Texas DOT Expects to Save $40M by Eliminating 1,500 Vehicles

September 23, 2013

The Texas Department of Transportation (TxDOT) rolled out its Fleet Forward program to include eight more districts after the success of its initial pilot. A total of 11 districts now feature the program. The expansion is part of the program’s plan to remove 6,000 vehicles from its fleet and generate savings of $500 million over 10 years. Since launching the program in January 2013 with a fleet of 16,000 vehicles, TxDOT has tagged 1,500 vehicles for sale.

“Our main goal is making sure the state has the right equipment to maintain the roads at the right cost,” an agency representative told Government Fleet.

The Right Vehicle

To reach its goal of a 10,000-vehicle fleet, the vehicles will be sold through the state’s standard disposal process, and it will also consider offers for a bulk purchase of a number of equipment pieces. The primary goal is to sell the assets to be able to reinvest the money back into Texas roads, the agency stated.

Though the full savings from the 1,500 removed vehicles has not been realized, this year the agency estimated it avoided the expenditure of $40 million in capital assets from not having to buy as many new vehicles when current assets needed to be replaced. The savings will be reinvested into further improving the fleet.

The Right Time

In 2012, the department conducted a statistical analysis of its fleet to determine the budget it would need to get the fleet to a maintainable level. “We identified a need for $100 million, but were allocated only $50 million,” the agency representative said. “To determine how we could do more with less, we instituted an actual utilization review.”
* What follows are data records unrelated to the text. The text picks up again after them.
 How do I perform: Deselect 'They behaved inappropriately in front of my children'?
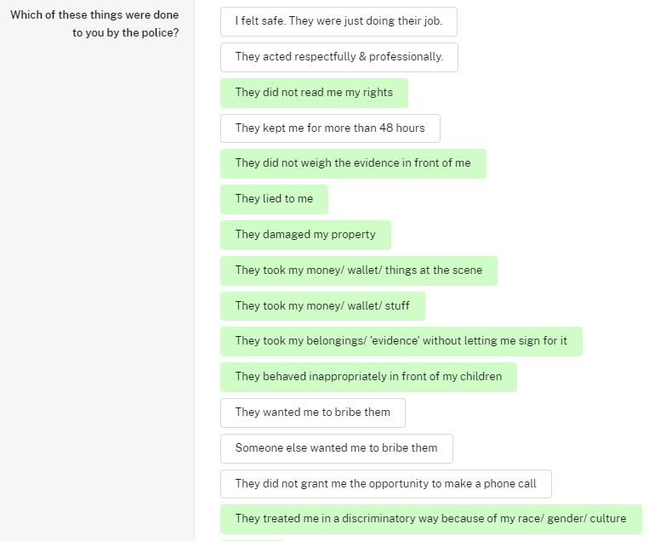[368, 377]
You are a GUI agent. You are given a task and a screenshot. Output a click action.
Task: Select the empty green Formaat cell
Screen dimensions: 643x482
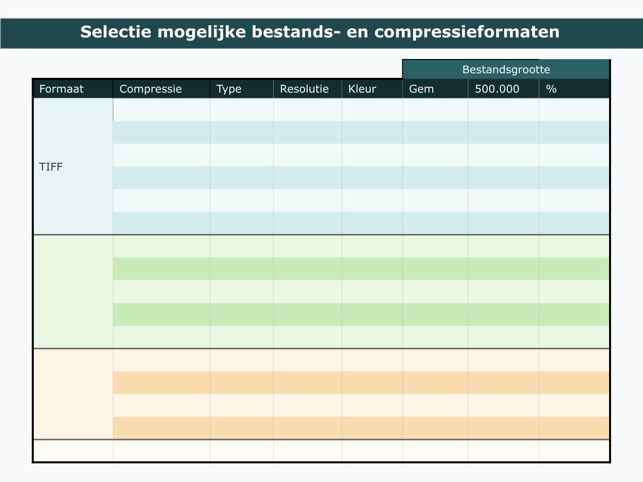pos(73,292)
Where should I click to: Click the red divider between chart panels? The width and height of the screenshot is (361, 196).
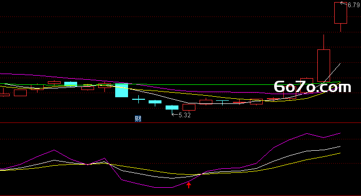coord(181,123)
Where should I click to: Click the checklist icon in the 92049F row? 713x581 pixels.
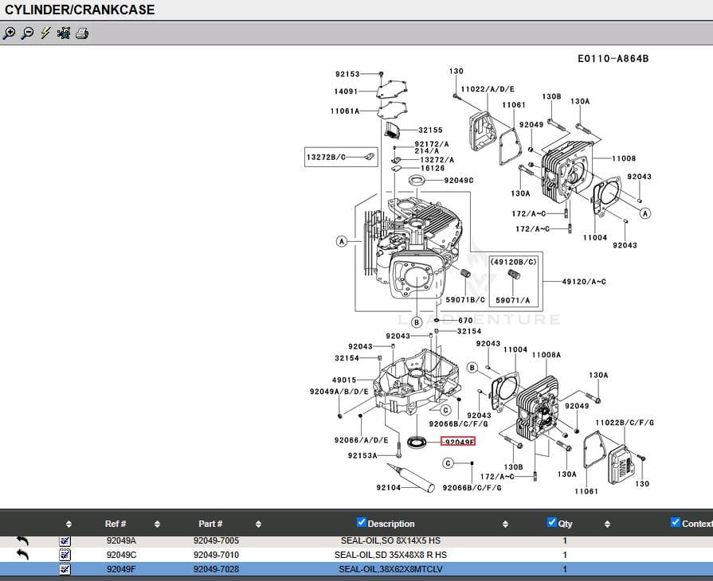[x=65, y=569]
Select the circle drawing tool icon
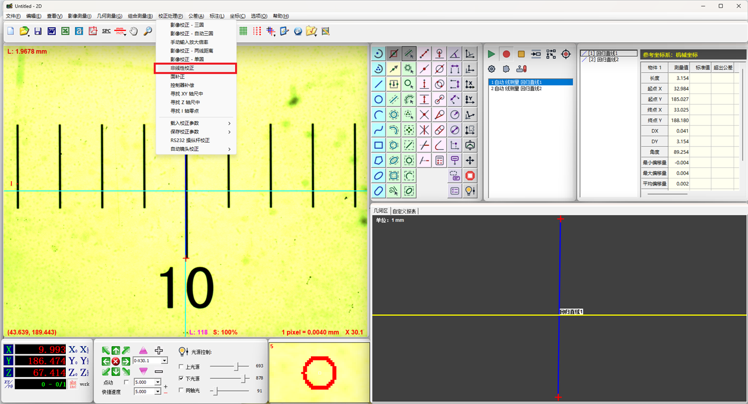 [x=378, y=99]
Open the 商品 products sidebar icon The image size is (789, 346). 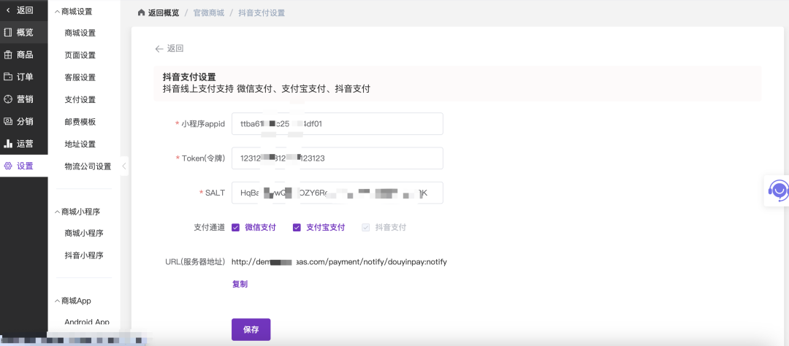tap(8, 55)
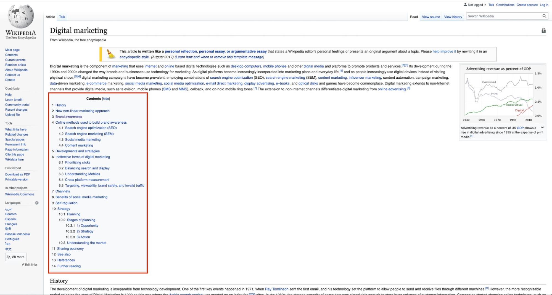Expand the 28 more languages button
This screenshot has height=295, width=552.
[16, 257]
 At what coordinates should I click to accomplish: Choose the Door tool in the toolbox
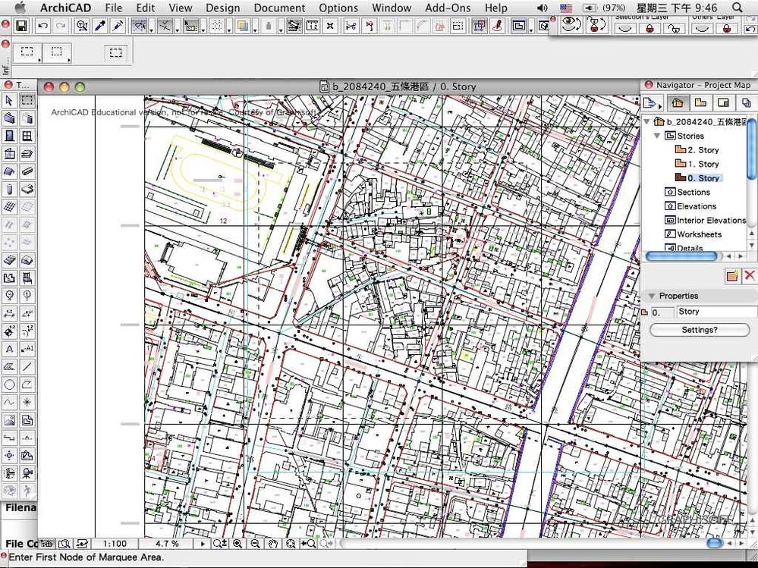click(x=9, y=136)

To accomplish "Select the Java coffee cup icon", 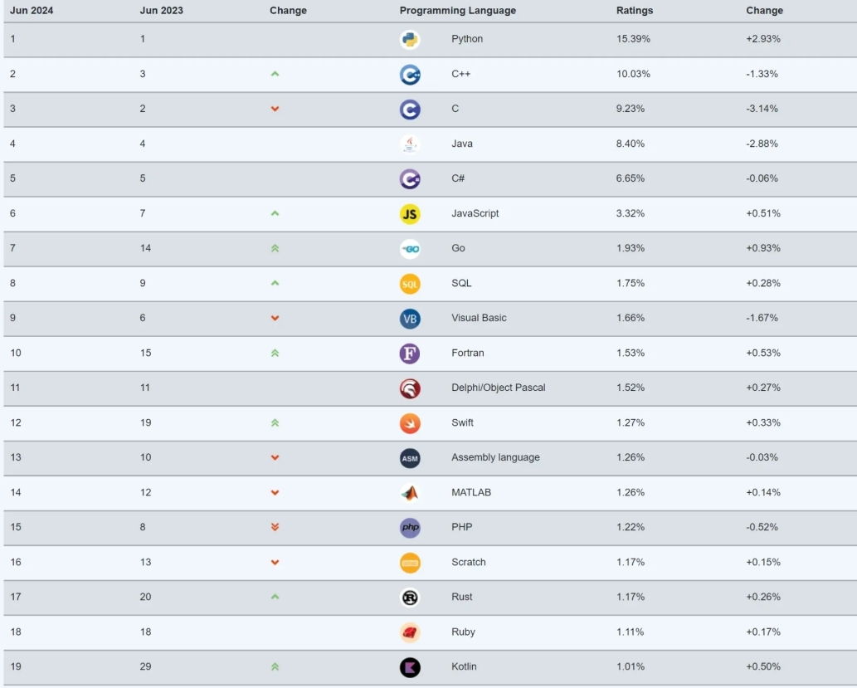I will (409, 144).
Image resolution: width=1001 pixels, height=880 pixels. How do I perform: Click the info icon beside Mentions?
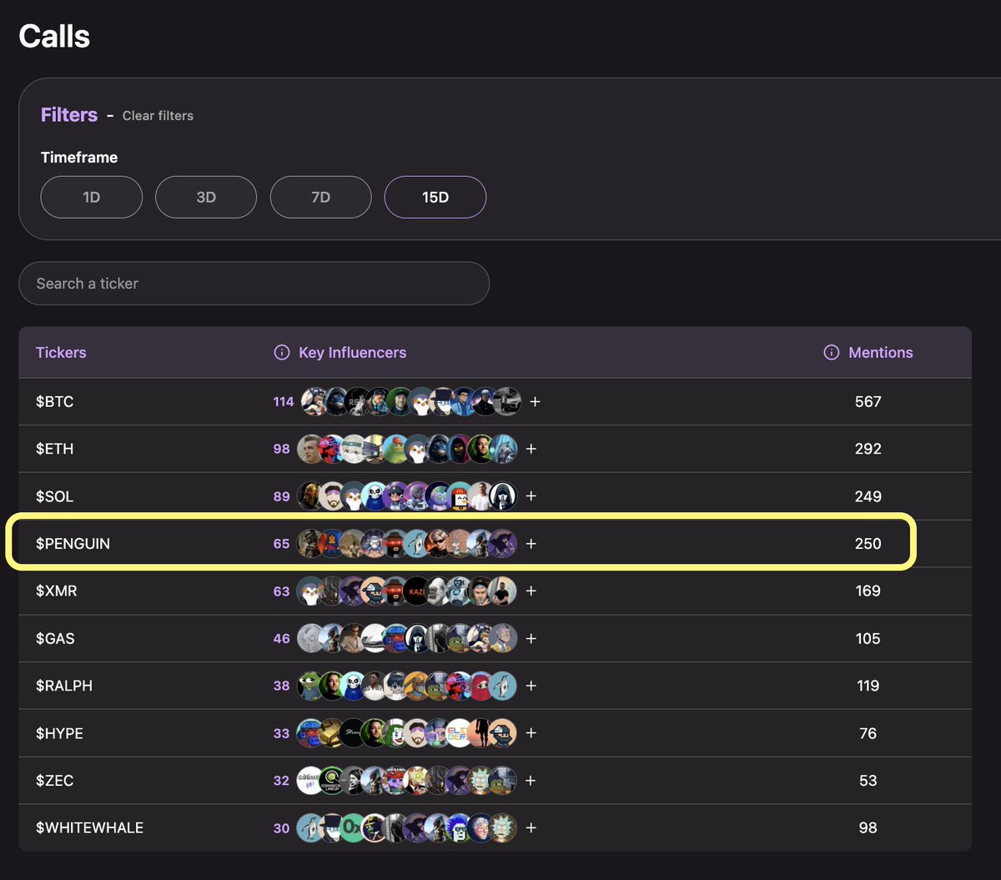click(831, 353)
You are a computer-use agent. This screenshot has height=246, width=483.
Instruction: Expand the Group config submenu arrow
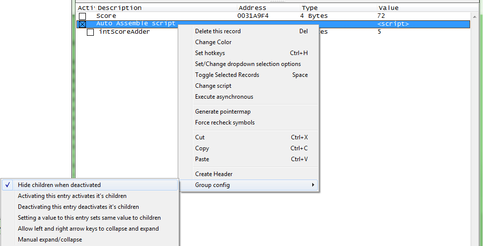click(313, 185)
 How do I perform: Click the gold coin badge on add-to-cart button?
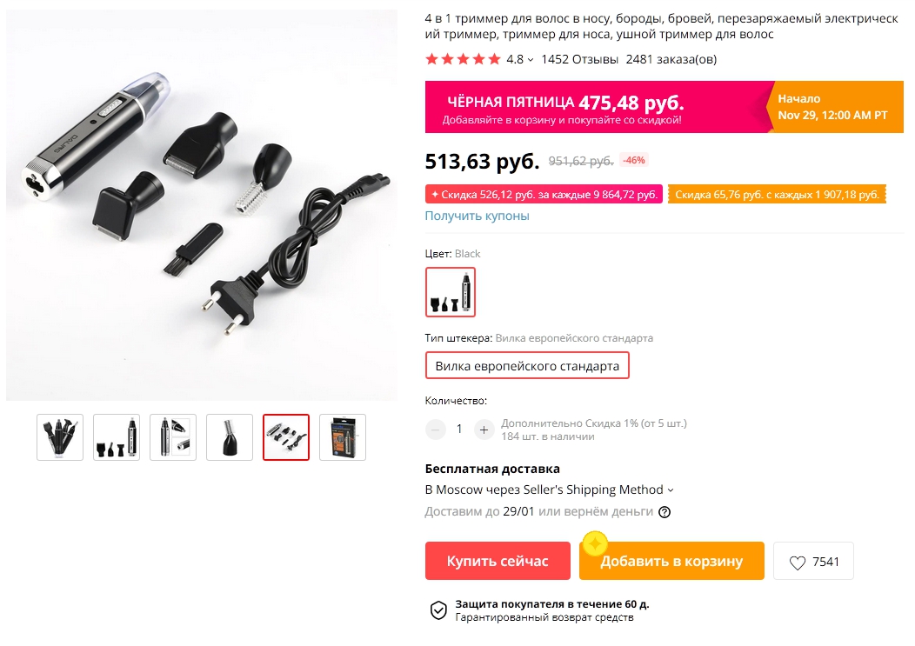pos(595,544)
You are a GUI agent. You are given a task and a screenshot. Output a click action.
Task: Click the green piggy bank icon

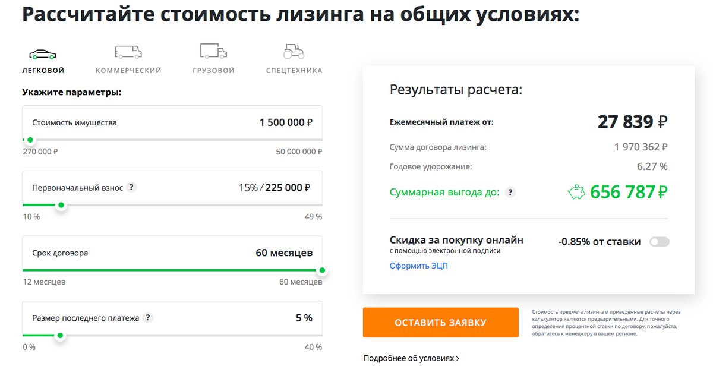577,192
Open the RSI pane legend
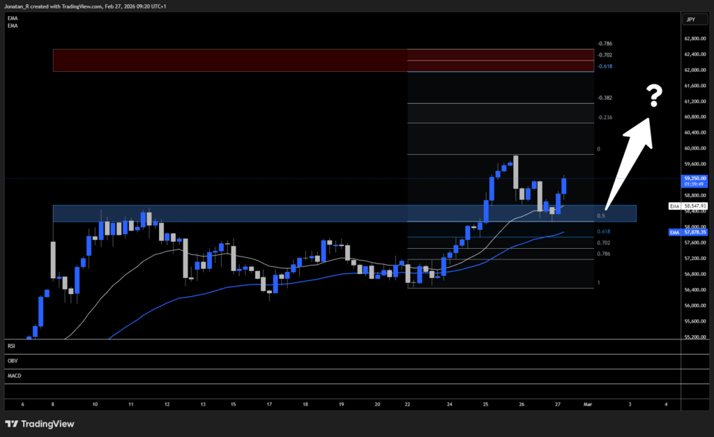Viewport: 714px width, 437px height. [11, 346]
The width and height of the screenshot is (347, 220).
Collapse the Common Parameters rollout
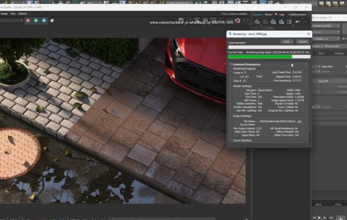tap(246, 64)
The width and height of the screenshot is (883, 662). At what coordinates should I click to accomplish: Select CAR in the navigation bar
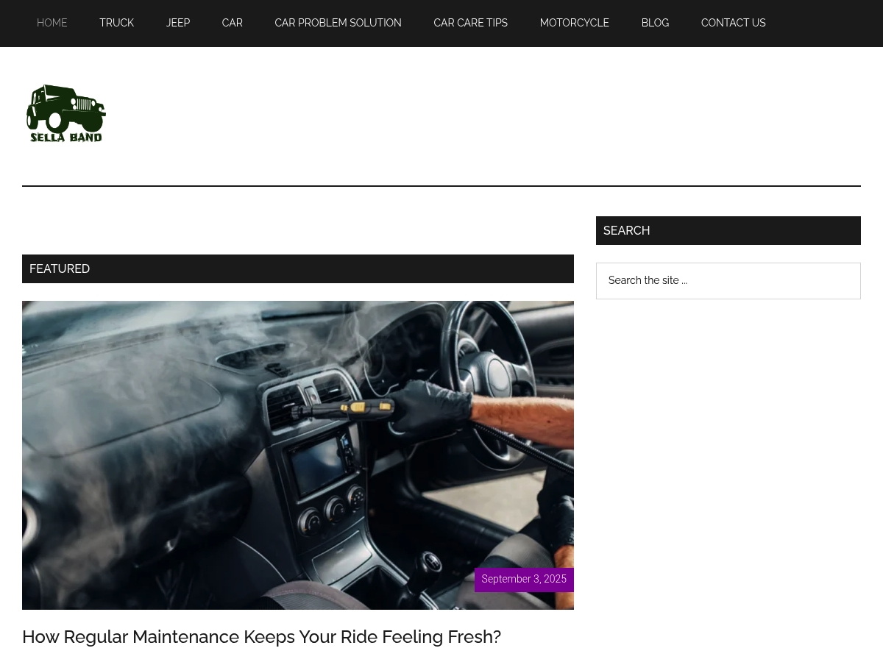click(x=233, y=23)
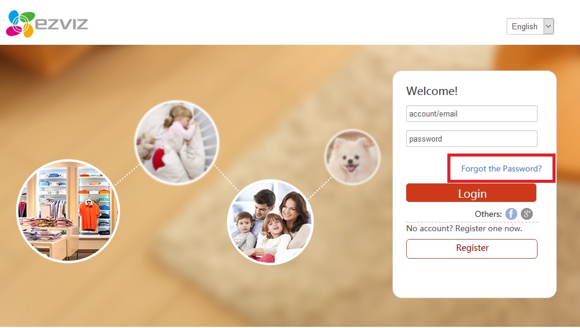This screenshot has width=580, height=328.
Task: Click the No account? Register one now text
Action: (x=464, y=229)
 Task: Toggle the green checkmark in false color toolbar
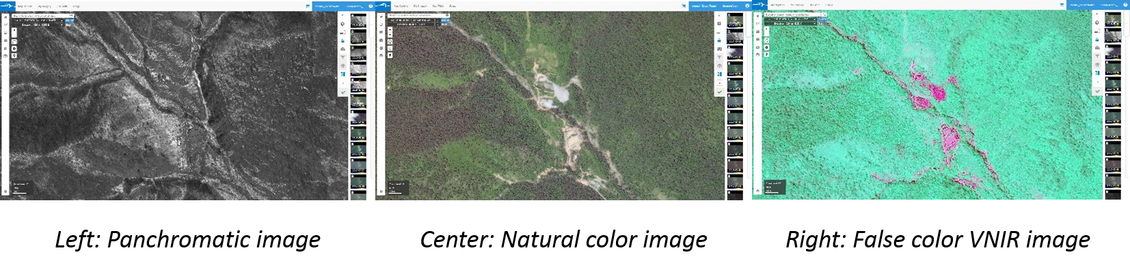pos(1097,91)
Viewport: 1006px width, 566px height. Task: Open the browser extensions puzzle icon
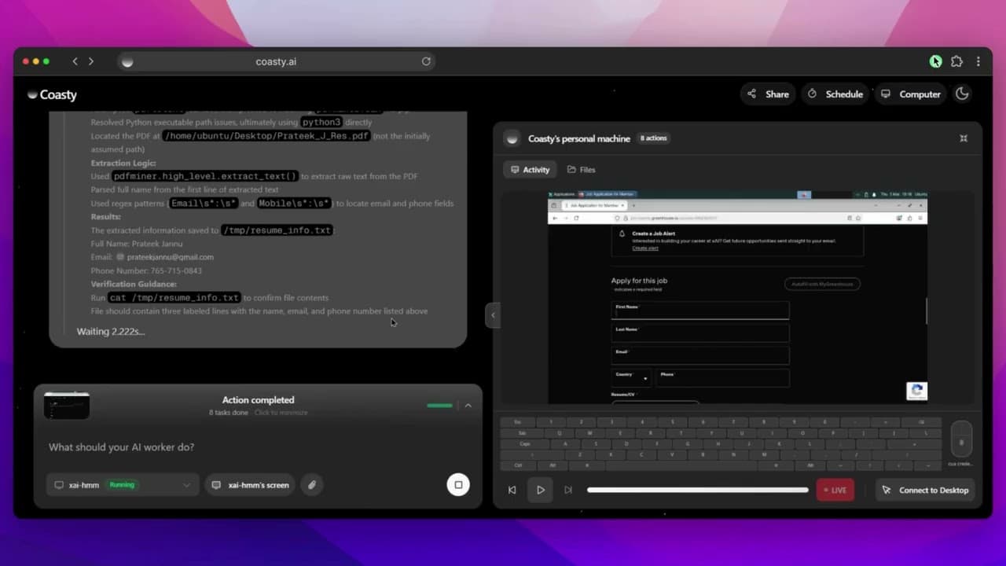pos(956,61)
TxDOT conducted a pilot program in the Abilene, Fort Worth, and Tyler districts to see how often equipment was used in realistic terms. Management was asked to verify actual usage and identify needs in order for the field teams to develop and test fleet plans specific to their area and needs. “If the equipment was not needed after a few months on hold during testing, we scheduled the equipment to be sold,” the agency representative said.

TxDOT plans to expand to 25 districts over time and it is currently phasing the program out to the next set of districts. The agency expects to remove 6,000 units by mid-2014, with savings to generate at a rate of $50 million per year over 10 years once it is implemented.

The Right Cost

TxDOT determined its costs savings by looking at how much it would cost to run its fleet over a 10-year period including new purchases, maintenance, fuel, and depreciation. It determined it could save $350 million by having a smaller fleet; $100 million through procurement avoidance; and $50 million from improving maintenance.

The future fleet of TxDOT will be more productive, more reliable, safer, and have better technology than the fleet today, the agency representative said. Shifting to a smaller fleet will allow TxDOT to make the right investments for the most efficient use of its vehicles.